The Promise of Digital Galleys: AAUP and NetGalley Offer New Discount Program

In 2008, NetGalley, a subsidiary of Firebrand Technologies, was launched to help smooth this road, providing a digital galley platform that would serve the interests of both professional readers and publishers. NetGalley offers speedy transmission of secure, searchable, full-color digital galleys and multi-media press kits as well as options to read galleys on desktops or e-readers such as Kindle and Nook. Publishers can also view real-time reporting on who is reading a title. The applicability of such a service beyond pre-publication review was quickly obvious, particularly in the areas of course adoption and international rights sales.

This June, AAUP was pleased to announce a new discount program for our members, offered in partnership with NetGalley, for their innovative e-galley service. All AAUP members are now eligible for a 10% discount off of the monthly subscription rate, regardless of their level of participation. NetGalley allows publishers to share galleys and digital press kits with their own reader contacts, as well as with new communities of professional readers through the NetGalley reader membership. Professional readers can register and use the site for free.

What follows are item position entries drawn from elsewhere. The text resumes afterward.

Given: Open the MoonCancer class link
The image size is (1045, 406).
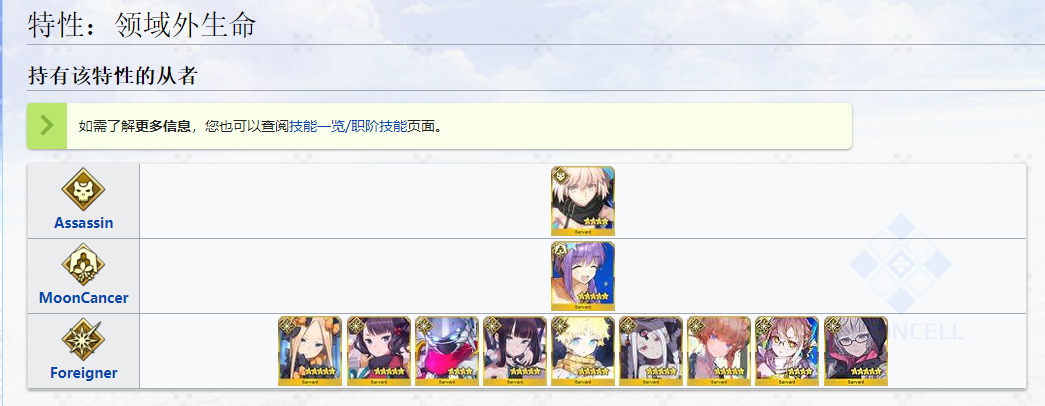Looking at the screenshot, I should coord(83,298).
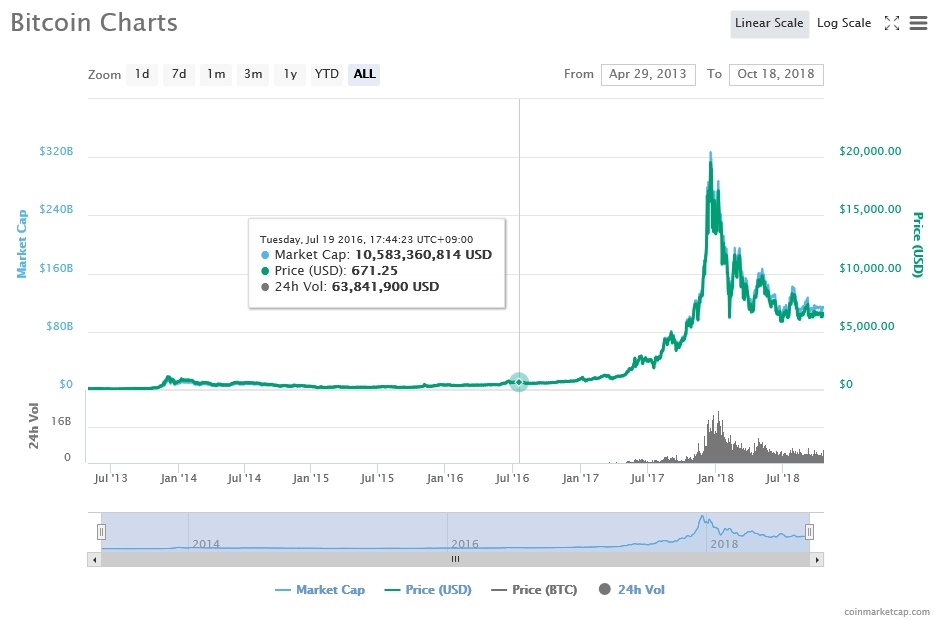This screenshot has width=940, height=620.
Task: Click right handle of range navigator
Action: tap(810, 532)
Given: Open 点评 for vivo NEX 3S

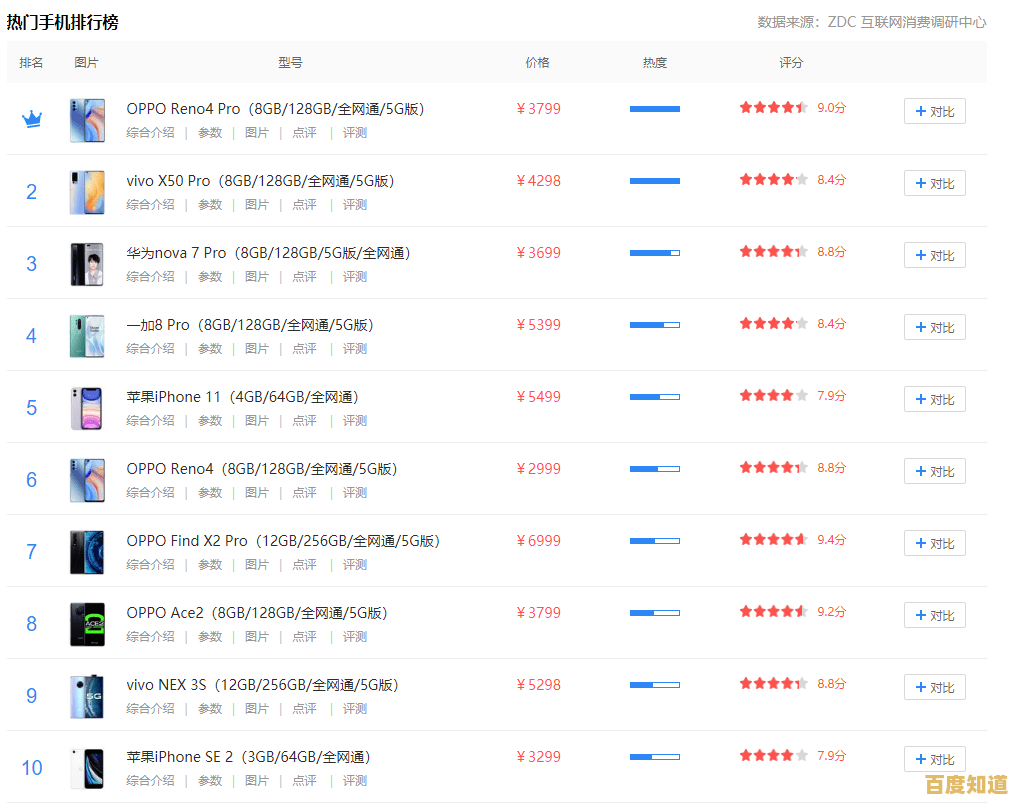Looking at the screenshot, I should tap(304, 708).
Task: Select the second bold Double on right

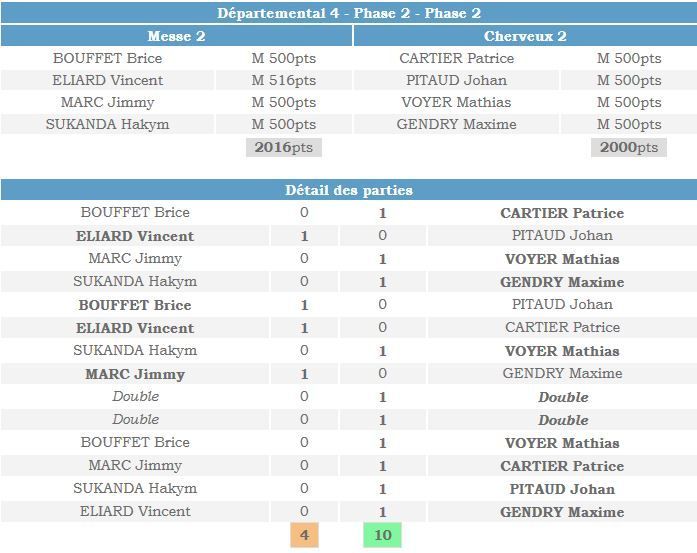Action: (563, 420)
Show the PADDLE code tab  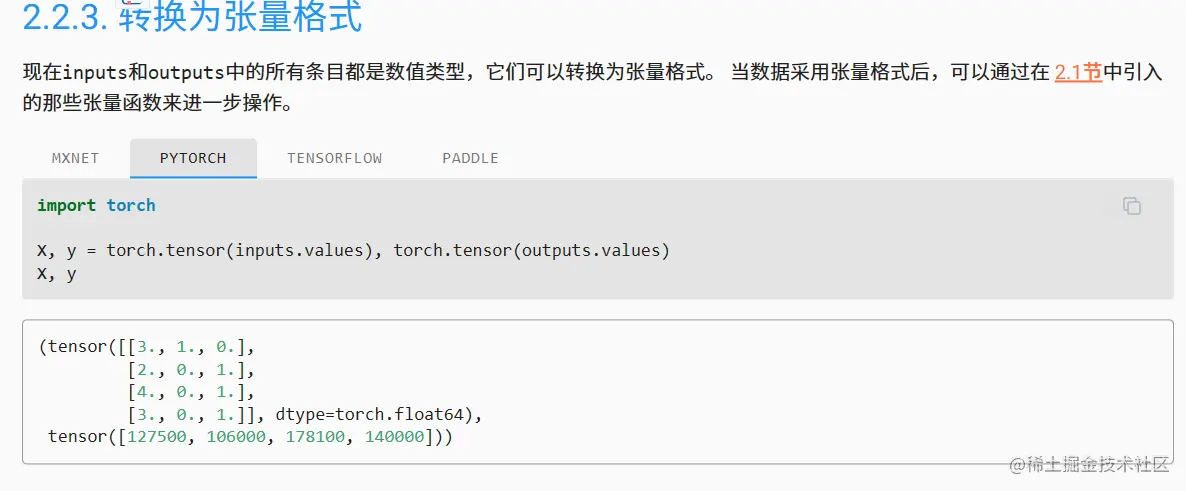470,158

AAUP member Island Press has been using the NetGalley services since early 2009, attracted by both the economic and environmental savings that might be realized through e-galleys. Jaime Jennings, publicity manager at Island, shared some insight into their experiences. The Press never has more than 20 new trade (or trade-crossover with professional and academic markets) titles offered in NetGalley. If a title has significant course adoption potential, they will keep it in the system for a longer time.

For course adoption, as with traditional reviewers, Jennings reports that there are some hurdles to surmount with readers. Some professors balk at downloading the Adobe Digital Editions software, and many readers simply still prefer the hard copy. Island is using a number of strategies to work through this reluctance, primarily by pushing the digital galley as an initial step in the review decision. A professor might be pleased to view a pre-publication digital galley and make a more informed request for a print exam copy down the line. For review outlets, Island has found that more are now willing to use the digital galley to the point of deciding whether to assign the title for review and only at that stage requesting a hard copy be sent. Online reviewers, Jennings notes, have been naturally more accepting of the files.

Jennings stresses that the Press has needed to be open to experimenting with the platform and NetGalley features to make the most of the service. Island has found the widget feature—the widget can be copied directly into emails for publishers to invite their contacts to view a title—to be easy to use and of increasing value. They have recently worked closely with the NetGalley team on a title with a complicated 4-color layout and a significant international market—where a print galley would have been ruinously expensive to produce and ship.

There have been unexpected rewards as well. Jennings has listed all Island titles in the “public” NetGalley catalog, so they are discoverable by all readers who have registered with the service. (All requests for digital galleys are sent to the Press for approval.) For a small press, Jennings says, this has been a boon in reaching new audiences, particularly booksellers and small academic and public library buyers who might not have been on the Press’s sales radar before this. Jennings is always looking at which file restrictions, additional marketing material, or title profile will make the most of the service—tweaking and experimenting along the way.